I am aware of only one other machine that was adorned with its engineering team’s signatures: the Amiga 1000. Released in late 1985, the Amiga 1000 features the same sort of interior shell signatures as the Macintosh. And, while the ding made by the Amiga 1000 was less substantial than that of the Macintosh, it was notable for being by far the most capable consumer-oriented computer yet released. Sadly, timing (as in ahead of its time) and marketing held it back. It was signature-worthy, to be sure.
So, not long ago I’m browsing Reddit, as one does, and I came across a post showing the inside of a Macintosh, complete with signatures, with the author asking if it was worth anything (because of the signatures). I wish I could find the link. Someone in the comments pointed out that the signatures were standard for several early Mac models, but also mentioned the fact that the Amiga 1000 has such signatures and that one particular engineer has his name written inside both machines.
I had no idea that this was the case, and it fascinates me!
After a bit of research, I found the man in question to be Ron Nicholson (or Ronald H. Nicholson, Jr., as signed in both machine molds). What’s more, Ron has an interesting past.
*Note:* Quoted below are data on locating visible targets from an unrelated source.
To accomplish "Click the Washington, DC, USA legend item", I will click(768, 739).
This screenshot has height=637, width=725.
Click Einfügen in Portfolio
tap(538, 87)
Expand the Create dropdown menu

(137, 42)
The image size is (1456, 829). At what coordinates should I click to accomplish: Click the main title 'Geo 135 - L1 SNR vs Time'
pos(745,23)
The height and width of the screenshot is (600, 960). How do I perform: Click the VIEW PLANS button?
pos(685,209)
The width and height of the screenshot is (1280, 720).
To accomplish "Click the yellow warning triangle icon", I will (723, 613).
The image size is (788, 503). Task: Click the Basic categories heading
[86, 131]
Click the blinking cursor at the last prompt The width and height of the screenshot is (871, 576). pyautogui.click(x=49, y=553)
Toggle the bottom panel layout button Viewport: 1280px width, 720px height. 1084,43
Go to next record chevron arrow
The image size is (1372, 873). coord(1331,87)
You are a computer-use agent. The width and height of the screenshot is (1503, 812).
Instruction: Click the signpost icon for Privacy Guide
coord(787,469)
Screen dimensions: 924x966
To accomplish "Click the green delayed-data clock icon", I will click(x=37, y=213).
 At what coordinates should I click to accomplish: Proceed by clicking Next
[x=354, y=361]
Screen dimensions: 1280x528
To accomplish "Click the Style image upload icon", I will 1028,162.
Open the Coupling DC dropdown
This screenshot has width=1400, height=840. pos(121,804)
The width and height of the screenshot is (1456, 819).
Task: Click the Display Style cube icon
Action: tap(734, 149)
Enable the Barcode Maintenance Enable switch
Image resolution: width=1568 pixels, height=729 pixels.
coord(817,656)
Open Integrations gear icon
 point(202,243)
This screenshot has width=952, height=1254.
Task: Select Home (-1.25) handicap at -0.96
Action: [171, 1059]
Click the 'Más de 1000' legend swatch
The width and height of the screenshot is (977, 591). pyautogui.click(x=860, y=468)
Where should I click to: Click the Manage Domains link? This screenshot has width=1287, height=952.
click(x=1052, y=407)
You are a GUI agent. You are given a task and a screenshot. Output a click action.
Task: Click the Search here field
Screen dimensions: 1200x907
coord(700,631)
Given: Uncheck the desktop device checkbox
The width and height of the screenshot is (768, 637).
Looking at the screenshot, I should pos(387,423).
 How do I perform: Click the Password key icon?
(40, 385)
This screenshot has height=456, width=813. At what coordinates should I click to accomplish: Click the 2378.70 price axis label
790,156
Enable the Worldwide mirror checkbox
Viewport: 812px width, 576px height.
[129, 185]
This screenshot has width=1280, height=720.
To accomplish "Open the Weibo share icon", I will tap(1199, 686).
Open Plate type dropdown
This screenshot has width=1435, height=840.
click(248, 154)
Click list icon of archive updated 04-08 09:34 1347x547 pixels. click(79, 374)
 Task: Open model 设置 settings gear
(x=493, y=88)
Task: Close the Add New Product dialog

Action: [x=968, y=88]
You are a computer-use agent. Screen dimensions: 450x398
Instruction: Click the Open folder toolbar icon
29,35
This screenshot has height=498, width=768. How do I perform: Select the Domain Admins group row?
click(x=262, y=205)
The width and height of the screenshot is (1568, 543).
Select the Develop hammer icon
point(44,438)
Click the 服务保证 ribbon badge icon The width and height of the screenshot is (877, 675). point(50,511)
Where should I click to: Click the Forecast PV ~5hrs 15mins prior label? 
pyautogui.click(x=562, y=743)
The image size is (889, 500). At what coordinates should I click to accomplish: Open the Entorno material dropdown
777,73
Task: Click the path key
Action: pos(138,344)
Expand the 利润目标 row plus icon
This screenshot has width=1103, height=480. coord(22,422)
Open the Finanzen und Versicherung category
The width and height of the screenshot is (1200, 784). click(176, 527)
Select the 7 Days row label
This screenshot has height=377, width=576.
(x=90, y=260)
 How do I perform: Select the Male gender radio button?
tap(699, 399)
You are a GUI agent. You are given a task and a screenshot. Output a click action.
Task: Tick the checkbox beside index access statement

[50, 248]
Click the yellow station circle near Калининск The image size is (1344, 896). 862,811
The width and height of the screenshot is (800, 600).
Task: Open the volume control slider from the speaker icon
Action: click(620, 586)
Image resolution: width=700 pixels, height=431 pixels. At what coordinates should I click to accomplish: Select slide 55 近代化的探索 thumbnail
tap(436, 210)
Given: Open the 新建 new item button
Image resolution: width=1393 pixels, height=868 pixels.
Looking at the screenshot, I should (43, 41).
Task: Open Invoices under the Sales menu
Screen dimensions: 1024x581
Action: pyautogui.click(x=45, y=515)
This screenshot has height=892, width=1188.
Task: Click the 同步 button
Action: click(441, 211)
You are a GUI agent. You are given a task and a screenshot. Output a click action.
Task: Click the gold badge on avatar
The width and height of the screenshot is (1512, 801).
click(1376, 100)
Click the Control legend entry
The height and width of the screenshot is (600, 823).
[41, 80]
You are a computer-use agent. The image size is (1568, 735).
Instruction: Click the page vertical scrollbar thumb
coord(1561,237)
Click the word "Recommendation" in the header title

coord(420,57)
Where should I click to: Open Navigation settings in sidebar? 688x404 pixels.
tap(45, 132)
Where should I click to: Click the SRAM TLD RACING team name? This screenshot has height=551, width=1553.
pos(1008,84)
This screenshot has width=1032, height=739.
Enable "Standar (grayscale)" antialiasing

As his LinkedIn page details, he was “Member of the original Macintosh engineering team. IWM ASIC project engineer. Apple II peripheral engineer,” from 1980-1982. He was a Founder and Director of Engineering at Amiga working as “System and ASIC architect [with] 4 U.S. patents,” from 1983-1984. He has also worked for Silicon Graphics (SGI) on the Nintendo 64 chipset, was a Docent at the Computer History Museum in Silicon Valley, wrote PalmOS apps, and now writes iOS apps under the brand name HotPaw Productions.
I felt this to be an interesting bit of history concerning two notable computers from my past as well as, surely, the pasts of many of this blog’s regular readers.